W mieście powstanie kolejna Jadłodzielnia
W mieście działają już dwie jadłodzielnie - przy ul. Moniuszki i przy ul. Porzeczkowej. Teraz powstanie trzecia - na Osiedlu Pomorskim, w pobliżu Zespołu Edukacyjnego nr 3. Skąd pomysł na stworzenie miejsca, gdzie każdy może zostawić żywność, ale też wziąć to, co zostawili inni?
- Po raz pierwszy spotkałam się z tym w Niemczech. Pomyślałam, że warto przenieść ideę na polski grunt - zaznacza A. Duciewicz-Kaczmarek, która razem z innymi wolontariuszami Foodsharing Polska działała na rzecz stworzenia miejsca w Zielonej Górze. - W tej inicjatywie chodzi o to, by nie marnować jedzenia i dzielić się nadwyżkami z innymi. Z darmowego jedzenia może skorzystać każdy, kto tego potrzebuje. Jest to też działanie ekologiczne, bo zmniejsza się ilość generowanych odpadów.
Zielonogórzanie przyzwyczaili się już do jadłodzielni. - Mamy sygnały, że mieszkańcy często w ten sposób przekazują sobie jedzenie. Dlatego pomyśleliśmy o kolejnej lokalizacji. My ze swojej strony staramy się utrzymać miejsca w czystości - wyjaśnia A. Duciewicz-Kaczmarek. I dodaje, że inicjatywa nie byłaby możliwa, gdyby nie wsparcie. - Jesteśmy organizacją non-profit, opieramy się na pracy wolontariackiej. Bardzo dziękuję wszystkim, którzy przekazali dary na jadłodzielnię. Dziękuję też miastu, bo to ono opłaca prąd w punkcie przy ul. Moniuszki. Z kolei przy ul. Porzeczkowej robią to prywatni właściciele działki, gdzie znajduje się nasza instalacja - tłumaczy.

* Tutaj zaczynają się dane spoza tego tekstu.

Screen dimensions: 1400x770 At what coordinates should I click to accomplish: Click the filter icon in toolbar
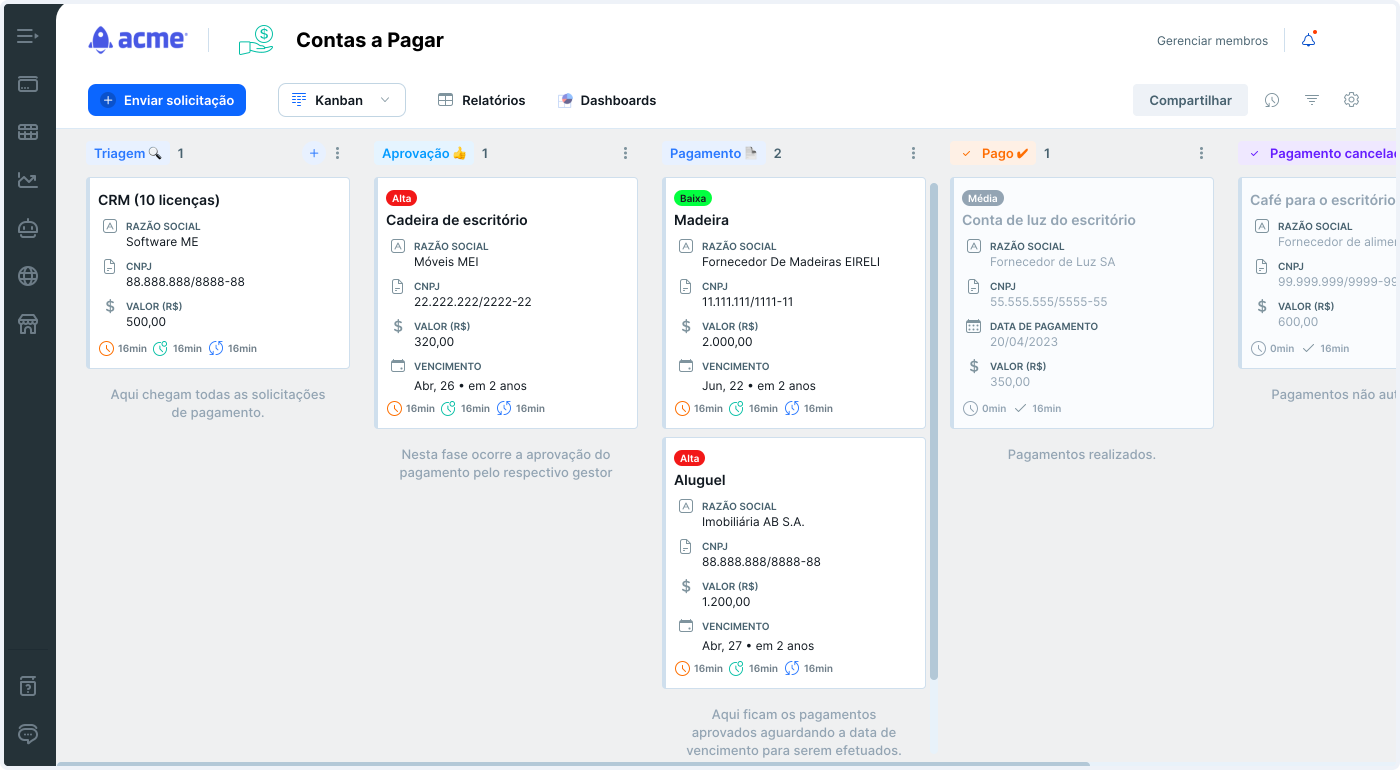tap(1312, 100)
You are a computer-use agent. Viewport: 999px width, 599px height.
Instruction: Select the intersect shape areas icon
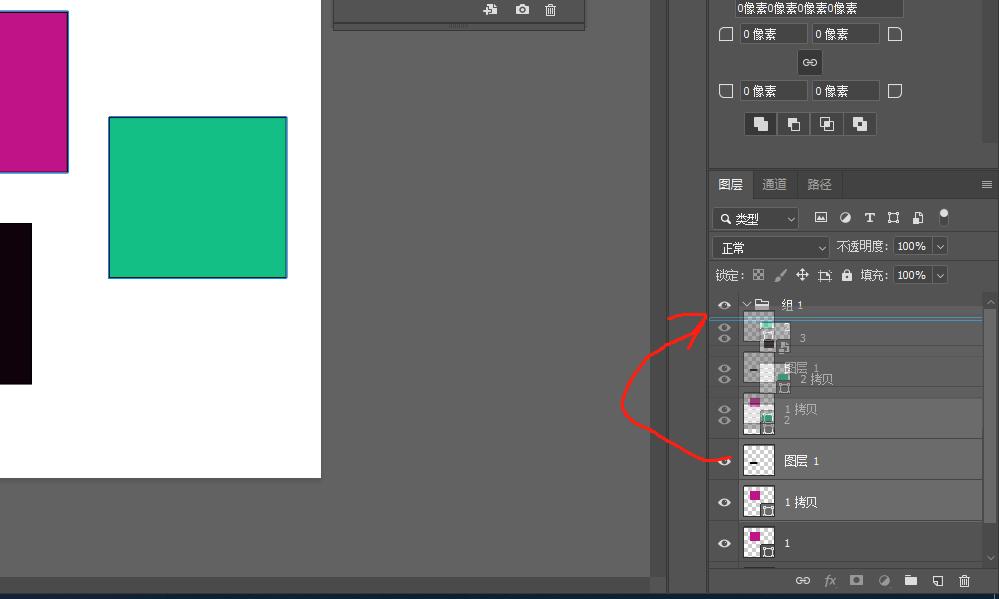tap(827, 124)
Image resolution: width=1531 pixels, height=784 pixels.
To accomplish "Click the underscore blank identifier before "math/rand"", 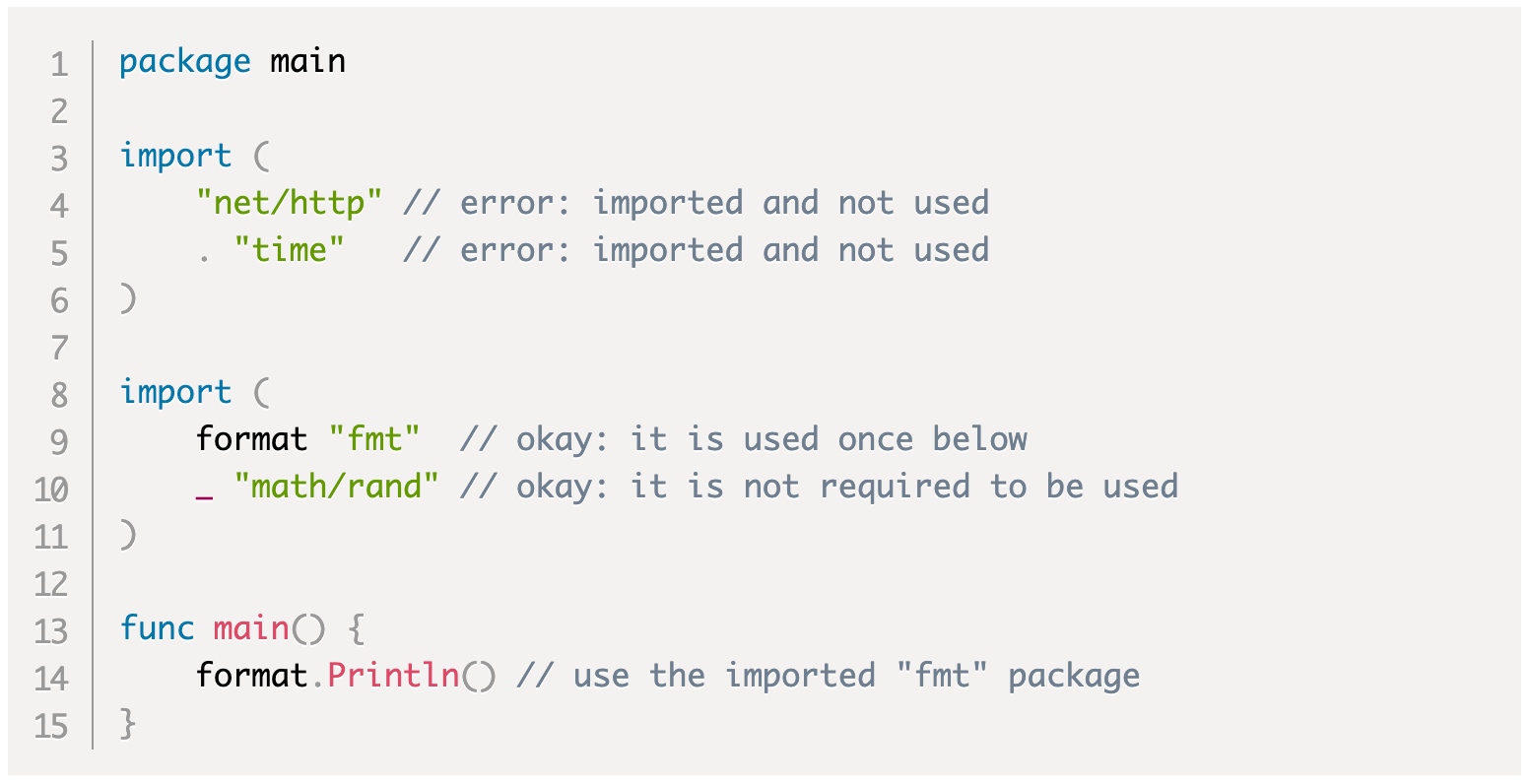I will (204, 490).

W budowę nowej jadłodzielni na Osiedlu Pomorskim włączył się radny Zbigniew Kuchta (Zielona Razem). - Wspólnie z przyjaciółmi wykonaliśmy już wylewkę oraz przyłącze. Pomagam, bo to pożyteczna i szczytna inicjatywa - wyjaśnia Z. Kuchta. - Mam nadzieję, że miejsce wkrótce będzie służyć wszystkim potrzebującym.